▶ **Source document**
- - - - - - -

Topic 1 – Patients and Home Plan Non-Compliance
When patients will not make adjustments in the short term to allow the injured tissue to heal
In many physical therapy cases, a key portion of the home plan and long term recovery is understanding the cause of the pain and the role of daily life in causing that pain. Occasionally, the cause of pain is identified however the patient cannot stop or will not stop the activity.
Our team discussed first the hallmarks of patients will not make adjustments in the short term to allow the injured tissue to heal:
The prognosis is clearly going to be in the worst case scenario
The message is understood by the patient
The patient cannot comply
The symptoms progress or stabilize
High level of patient and practitioner frustration
Reiterate the known triggers and explain the limitations of manual therapy and therapeutic interventions if there is constant exacerbation
Objective data for activity (one example of this problem and a solution was close monitoring of step count with less than 10% increase in step count per week. This allowed the injured tissue to heal. Our team had more difficulty figuring out a solution for extremity and spine monitoring. We are considering accelerometer tech for both.)
Replacement or strategies to augment the painful activity
Increase visit frequency to reduce the negative consequences of the triggers (This seems to be the most effective change in the plan of care)
Modify prognosis within the first few visits emphasizing that it may get better but will take more visits and more time
Continue to provide support
For cases with low severity of pain at the session and high irritability with sufficient delay, we may need a more thorough examination of triggers using a journal
Topic 2 – Checklist for Prioritizing Treatment
In pathologies where the pain has been resolved but can be easily irritated again, our team discussed what are the next steps to pursue in treatment.

- - - - - - -

▶ **Dataset extract**
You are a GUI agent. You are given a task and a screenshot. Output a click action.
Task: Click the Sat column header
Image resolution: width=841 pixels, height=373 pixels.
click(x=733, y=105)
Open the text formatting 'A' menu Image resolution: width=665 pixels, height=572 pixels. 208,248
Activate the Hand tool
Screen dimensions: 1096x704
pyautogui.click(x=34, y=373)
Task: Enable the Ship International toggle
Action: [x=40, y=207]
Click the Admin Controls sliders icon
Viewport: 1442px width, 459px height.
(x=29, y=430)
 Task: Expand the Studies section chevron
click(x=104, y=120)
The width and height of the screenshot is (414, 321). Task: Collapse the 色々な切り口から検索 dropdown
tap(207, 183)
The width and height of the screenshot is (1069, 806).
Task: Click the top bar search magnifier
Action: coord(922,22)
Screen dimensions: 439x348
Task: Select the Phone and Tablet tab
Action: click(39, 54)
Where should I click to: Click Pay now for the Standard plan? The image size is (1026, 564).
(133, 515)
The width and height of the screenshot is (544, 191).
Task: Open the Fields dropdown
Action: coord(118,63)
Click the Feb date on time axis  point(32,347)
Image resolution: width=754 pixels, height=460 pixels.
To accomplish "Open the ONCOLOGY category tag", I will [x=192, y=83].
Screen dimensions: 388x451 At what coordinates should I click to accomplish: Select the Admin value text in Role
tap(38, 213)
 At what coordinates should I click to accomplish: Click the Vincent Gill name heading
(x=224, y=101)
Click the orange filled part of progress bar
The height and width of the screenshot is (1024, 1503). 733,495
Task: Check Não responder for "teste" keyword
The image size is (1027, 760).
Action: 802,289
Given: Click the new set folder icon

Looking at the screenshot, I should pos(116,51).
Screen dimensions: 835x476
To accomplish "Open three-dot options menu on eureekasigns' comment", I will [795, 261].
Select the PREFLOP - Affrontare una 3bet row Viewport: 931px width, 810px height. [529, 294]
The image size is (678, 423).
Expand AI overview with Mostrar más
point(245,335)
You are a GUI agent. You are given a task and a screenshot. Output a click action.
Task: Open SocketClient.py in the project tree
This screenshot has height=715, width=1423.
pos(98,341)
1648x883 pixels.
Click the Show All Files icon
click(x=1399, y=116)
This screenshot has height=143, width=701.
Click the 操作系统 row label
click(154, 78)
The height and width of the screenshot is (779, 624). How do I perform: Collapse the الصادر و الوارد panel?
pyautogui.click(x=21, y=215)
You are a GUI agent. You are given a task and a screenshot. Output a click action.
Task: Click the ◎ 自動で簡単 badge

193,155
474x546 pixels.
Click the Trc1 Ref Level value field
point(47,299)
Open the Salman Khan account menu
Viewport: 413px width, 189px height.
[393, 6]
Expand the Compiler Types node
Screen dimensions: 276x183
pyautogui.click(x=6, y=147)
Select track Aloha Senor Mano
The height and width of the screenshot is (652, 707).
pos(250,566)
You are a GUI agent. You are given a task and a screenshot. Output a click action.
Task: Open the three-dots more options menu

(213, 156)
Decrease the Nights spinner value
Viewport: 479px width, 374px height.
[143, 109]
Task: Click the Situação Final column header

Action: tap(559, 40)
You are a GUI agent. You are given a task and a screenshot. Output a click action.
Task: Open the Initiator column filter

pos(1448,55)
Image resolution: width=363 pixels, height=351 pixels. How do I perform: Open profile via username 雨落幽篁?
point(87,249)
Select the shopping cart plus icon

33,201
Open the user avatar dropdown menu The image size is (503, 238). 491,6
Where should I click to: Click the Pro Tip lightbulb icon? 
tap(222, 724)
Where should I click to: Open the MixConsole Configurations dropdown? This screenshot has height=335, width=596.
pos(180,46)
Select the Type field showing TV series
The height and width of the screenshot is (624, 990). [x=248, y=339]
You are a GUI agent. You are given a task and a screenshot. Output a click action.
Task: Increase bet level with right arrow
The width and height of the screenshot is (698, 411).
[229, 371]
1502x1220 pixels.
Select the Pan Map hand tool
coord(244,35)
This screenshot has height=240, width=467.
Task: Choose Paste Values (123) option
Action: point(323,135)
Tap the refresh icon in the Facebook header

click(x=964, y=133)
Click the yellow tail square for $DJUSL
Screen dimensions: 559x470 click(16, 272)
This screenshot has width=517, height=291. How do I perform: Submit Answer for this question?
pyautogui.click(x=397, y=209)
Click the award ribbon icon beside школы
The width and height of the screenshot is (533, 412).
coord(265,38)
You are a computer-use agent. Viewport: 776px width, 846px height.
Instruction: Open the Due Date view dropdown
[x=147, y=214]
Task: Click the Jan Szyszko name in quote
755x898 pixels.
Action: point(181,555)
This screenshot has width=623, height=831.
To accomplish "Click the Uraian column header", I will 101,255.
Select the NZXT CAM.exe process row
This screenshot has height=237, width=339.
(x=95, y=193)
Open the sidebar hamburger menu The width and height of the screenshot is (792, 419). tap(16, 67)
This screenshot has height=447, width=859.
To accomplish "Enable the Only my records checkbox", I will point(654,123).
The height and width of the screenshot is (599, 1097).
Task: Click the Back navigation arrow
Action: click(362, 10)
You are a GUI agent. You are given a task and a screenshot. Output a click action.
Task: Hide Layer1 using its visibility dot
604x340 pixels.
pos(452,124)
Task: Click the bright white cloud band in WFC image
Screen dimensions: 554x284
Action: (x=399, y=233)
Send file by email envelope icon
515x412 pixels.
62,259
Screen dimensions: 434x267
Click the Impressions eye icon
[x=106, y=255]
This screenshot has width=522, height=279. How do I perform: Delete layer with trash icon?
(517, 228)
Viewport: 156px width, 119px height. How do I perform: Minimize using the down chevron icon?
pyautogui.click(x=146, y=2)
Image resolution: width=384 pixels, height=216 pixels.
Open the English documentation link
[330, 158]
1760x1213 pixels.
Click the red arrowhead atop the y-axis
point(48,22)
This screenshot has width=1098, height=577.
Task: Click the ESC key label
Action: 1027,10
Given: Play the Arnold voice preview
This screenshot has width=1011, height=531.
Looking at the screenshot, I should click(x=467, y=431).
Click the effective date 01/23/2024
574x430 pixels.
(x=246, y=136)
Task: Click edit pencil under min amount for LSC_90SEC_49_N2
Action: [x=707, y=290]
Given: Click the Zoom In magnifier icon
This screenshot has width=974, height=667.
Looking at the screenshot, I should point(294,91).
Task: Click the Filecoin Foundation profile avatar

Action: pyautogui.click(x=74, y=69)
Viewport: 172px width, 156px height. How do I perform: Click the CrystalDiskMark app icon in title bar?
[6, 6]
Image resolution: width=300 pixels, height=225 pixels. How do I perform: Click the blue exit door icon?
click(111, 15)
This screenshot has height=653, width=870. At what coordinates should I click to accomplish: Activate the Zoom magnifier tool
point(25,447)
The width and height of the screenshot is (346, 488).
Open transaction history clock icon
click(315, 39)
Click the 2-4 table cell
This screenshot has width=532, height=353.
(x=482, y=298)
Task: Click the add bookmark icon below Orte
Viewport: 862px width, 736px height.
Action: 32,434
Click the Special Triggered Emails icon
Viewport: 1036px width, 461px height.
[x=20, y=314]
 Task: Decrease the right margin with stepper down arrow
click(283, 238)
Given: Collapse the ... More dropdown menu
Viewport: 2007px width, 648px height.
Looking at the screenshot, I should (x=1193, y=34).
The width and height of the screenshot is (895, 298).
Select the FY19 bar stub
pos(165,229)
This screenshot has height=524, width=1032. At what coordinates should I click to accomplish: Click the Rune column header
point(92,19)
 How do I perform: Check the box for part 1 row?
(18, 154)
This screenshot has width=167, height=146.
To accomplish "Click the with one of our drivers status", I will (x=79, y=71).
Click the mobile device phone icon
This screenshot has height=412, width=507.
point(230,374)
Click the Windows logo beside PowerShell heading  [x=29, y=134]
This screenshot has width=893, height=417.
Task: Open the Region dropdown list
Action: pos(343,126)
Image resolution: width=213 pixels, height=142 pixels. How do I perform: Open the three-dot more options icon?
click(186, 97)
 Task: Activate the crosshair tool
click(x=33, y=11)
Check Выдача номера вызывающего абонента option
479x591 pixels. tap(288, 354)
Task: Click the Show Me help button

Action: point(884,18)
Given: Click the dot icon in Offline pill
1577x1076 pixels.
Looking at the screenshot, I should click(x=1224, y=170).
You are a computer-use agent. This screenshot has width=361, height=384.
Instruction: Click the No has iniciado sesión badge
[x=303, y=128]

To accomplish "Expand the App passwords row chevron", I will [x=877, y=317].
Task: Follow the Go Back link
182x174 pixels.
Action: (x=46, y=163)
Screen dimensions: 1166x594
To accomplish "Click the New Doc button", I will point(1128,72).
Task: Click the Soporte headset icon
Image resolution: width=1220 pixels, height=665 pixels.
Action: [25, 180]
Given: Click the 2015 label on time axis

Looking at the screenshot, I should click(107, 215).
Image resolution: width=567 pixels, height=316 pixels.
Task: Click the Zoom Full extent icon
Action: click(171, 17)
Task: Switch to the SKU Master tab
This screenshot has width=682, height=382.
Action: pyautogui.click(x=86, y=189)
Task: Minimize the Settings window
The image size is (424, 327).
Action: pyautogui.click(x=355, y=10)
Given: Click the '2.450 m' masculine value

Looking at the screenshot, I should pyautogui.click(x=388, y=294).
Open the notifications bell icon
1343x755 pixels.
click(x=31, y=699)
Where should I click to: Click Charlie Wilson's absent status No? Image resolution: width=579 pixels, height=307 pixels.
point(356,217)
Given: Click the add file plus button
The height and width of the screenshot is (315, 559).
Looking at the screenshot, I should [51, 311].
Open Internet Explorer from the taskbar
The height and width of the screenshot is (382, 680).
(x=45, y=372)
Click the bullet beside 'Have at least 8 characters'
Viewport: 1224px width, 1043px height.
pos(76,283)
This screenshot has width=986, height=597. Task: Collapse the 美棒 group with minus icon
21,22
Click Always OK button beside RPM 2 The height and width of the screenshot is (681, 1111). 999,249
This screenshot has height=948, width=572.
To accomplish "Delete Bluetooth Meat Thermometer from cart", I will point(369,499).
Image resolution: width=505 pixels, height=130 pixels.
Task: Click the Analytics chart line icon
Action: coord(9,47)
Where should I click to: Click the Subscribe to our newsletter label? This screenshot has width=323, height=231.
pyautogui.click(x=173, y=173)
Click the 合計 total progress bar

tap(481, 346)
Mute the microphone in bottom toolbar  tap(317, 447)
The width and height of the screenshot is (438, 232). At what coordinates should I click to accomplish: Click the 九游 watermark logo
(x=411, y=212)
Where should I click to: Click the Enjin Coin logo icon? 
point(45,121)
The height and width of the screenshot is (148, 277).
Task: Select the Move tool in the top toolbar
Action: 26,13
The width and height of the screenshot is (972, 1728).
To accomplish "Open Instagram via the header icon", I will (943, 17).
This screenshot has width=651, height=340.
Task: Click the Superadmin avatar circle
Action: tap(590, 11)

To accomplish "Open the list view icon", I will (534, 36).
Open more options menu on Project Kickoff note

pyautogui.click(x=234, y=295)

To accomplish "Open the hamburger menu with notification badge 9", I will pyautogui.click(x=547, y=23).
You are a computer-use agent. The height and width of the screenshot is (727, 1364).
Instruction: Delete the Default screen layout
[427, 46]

- - - - - - -

▶ **Brief 1**
Answer each question from the physical therapy notes.
(a) What limit on weekly step count increase was used in the example of objective activity data?
(b) Which change in the plan of care do the notes call the most effective?
(c) What do the notes suggest using to examine triggers more thoroughly in cases with low pain severity at the session and high irritability with sufficient delay?
▶ **Brief 2**
Continue the physical therapy notes on home plan compliance and treatment priorities from where they stop.
The data has no connection to the physical therapy notes.

▶ **Output 1**
(a) Less than a 10% increase in step count per week.
(b) Increasing visit frequency to reduce the negative consequences of the triggers.
(c) A journal.

▶ **Output 2**
Two checklists of progression were mentioned:
IAOM Management List
This is listed and discussed at the beginning of most IAOM courses or lectures.
Pathological Mechanisms Chapter in Gait Analysis by Perry
Impaired Motor Control
Each of these issues are discussed by Perry because of their impact on walking gait. When changes to gait are noted, one or more of these issues are causing the problem. While meant just for walking, the list is useful for any movement that is not normal.
Our team discussed the need to address pain first whenever possible as it impacts every other component of these lists. For example, a patient with a painful anterior knee will show impaired strength, sensory control, motor control and performance. If we tried to work on those impairments first without dampening or removing the pain, any progressions seem to be lost.
This discussion led to the discussion of differentiating muscle weakness and neuromotor control and the impact on prognosis.
We discussed 3 levels using hip abduction strength that tests weak using standard muscle testing in sidelying:
Muscle Inhibition – Changes in performance occur immediately with activation. The difficulty is getting this to stick. After doing the activation, testing again finds a normal muscle test. Prognosis is excellent as long as the patient can perform the activation technique repeatedly all the time.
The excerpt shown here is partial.